0

Is it possible to SSO using OIDC across different providers (Google, AWS)? One Client (web application) is using OIDC/Google and another is using OIDC/AWS. The goal is to AuthN only once, and traverse both sites without having login again. the web application bound to OIDC/AWS is authoritative and SoR for managing the accounts.

Is this possible, what are my options? possible to federate between both service providers? Thank you!

If there are any systems interaction diagrams that could help visualize the flow that would be great to point out.

I've looked into all docs provided by OIDC, Google and AWS but could not find any helpful insights or instructions on how to federate between different providers.

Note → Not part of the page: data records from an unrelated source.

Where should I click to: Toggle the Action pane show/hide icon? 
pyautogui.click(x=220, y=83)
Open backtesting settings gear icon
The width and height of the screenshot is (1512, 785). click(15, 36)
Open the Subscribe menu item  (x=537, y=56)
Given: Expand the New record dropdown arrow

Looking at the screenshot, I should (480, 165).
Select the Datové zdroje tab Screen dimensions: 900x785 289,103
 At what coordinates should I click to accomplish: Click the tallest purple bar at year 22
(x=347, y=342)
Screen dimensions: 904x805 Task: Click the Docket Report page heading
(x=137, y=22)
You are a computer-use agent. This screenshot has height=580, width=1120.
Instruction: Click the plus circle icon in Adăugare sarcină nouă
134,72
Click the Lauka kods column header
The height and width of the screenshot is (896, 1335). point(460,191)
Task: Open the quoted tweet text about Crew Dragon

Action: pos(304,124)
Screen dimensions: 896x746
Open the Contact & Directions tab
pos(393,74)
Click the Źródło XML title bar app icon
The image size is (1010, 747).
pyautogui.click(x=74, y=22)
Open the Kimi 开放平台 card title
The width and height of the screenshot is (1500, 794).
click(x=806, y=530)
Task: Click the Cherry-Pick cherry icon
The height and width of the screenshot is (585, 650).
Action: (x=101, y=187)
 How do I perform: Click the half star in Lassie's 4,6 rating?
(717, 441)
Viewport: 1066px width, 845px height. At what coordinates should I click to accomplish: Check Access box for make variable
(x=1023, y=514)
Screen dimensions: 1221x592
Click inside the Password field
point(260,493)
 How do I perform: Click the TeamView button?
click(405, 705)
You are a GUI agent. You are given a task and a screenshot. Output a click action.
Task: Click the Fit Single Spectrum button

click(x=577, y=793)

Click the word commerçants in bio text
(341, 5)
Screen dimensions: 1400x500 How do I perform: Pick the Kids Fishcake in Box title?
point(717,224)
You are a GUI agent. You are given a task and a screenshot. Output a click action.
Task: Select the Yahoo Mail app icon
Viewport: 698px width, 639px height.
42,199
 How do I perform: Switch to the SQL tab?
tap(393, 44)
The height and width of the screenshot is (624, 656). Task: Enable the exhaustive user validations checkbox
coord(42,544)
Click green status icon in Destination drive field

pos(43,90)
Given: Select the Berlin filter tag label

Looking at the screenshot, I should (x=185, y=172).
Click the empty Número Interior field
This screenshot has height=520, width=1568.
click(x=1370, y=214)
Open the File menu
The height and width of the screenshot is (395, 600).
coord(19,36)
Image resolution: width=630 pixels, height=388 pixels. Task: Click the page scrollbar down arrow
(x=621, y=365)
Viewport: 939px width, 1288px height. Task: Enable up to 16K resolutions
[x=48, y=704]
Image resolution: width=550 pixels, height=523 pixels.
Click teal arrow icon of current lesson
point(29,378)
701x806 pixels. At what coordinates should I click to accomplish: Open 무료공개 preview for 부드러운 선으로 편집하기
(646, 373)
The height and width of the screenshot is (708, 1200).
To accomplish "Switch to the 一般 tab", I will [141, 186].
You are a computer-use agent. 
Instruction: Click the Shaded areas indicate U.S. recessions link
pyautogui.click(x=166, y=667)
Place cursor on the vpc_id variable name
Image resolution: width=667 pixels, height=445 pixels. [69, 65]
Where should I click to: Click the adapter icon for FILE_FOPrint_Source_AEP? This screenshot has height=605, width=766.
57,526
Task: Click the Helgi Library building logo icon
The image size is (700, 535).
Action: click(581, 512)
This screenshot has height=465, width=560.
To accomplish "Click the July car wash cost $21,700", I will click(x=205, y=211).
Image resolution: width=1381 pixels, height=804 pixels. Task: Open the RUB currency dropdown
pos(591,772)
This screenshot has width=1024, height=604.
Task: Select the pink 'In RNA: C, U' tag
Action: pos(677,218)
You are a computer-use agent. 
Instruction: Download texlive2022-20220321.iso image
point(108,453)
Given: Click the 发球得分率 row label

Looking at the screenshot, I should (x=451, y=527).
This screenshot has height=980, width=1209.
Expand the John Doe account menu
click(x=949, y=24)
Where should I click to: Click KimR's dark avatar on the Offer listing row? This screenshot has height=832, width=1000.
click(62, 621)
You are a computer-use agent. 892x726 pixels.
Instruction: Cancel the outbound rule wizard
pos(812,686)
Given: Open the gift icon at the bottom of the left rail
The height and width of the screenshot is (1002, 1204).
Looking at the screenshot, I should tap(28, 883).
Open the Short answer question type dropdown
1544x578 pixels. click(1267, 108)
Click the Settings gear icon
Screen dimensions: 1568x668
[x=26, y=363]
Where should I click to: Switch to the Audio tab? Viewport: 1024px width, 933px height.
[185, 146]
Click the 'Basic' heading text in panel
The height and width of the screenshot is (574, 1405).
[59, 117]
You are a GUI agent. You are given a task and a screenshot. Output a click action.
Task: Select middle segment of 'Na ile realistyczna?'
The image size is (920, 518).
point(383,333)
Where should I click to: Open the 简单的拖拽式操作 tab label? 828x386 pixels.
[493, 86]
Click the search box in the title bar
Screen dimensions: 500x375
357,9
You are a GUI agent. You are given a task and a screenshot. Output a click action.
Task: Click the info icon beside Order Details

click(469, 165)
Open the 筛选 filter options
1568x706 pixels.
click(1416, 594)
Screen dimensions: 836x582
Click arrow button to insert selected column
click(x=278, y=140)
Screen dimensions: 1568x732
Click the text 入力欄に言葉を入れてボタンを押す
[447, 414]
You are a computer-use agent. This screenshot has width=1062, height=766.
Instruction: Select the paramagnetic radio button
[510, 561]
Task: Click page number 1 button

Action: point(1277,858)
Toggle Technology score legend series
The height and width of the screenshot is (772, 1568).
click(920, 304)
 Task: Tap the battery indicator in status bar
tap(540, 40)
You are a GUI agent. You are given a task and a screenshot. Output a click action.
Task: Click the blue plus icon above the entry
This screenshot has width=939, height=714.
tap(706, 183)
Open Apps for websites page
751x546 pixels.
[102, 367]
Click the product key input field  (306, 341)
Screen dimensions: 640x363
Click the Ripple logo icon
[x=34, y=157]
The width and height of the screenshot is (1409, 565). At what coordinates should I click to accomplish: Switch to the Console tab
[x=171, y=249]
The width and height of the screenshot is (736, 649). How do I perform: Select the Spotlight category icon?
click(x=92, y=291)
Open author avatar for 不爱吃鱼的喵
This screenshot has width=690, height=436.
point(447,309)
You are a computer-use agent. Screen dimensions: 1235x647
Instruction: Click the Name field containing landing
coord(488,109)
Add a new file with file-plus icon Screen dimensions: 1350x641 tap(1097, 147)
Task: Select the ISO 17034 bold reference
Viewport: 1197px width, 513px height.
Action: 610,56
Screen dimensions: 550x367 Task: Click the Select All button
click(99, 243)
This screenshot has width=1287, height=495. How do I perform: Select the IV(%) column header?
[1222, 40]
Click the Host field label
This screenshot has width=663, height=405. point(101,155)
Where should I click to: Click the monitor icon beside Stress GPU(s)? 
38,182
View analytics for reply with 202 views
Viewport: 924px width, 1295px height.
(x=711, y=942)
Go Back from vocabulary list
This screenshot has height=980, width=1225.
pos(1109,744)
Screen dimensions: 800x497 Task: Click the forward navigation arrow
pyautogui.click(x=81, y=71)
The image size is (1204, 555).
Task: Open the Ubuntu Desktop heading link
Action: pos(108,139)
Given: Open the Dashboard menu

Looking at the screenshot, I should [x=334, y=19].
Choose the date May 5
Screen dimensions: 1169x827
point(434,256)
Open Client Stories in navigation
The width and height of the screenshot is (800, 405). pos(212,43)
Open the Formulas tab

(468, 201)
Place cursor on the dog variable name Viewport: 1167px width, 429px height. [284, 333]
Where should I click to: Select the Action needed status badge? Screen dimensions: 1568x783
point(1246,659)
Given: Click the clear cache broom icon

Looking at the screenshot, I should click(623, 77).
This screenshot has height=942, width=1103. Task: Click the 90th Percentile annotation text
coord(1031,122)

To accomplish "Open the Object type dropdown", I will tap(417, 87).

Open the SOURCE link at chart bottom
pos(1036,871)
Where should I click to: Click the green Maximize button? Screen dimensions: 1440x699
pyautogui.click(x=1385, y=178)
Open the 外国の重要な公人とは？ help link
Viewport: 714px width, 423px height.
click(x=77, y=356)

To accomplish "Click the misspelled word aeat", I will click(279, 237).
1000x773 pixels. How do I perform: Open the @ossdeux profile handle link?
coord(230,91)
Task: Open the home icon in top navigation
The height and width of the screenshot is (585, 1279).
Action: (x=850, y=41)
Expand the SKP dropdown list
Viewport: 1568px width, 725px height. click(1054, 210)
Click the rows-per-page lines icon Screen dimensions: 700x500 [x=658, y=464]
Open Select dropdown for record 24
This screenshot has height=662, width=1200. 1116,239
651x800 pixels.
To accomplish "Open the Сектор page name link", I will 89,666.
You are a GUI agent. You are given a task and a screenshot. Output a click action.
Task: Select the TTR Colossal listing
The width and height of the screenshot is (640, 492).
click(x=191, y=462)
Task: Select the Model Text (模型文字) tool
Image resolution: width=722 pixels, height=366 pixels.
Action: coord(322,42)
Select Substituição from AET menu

BTW This article did not make sense https://cloud.google.com/iap/docs/enable-external-identities

Tam S
  • 1
  • 2

1 Answers1

0

Single sign on has a precondition on using the same authentication for both apps. This identity provider sets an SSO cookie that can be used to prevent the second login.

Usually, when using OAuth and OpenID Connect, your apps interact with an authorization server by running a code flow. The authorization server can be configured to run a second code flow, so that authentication occurs at an external identity provider.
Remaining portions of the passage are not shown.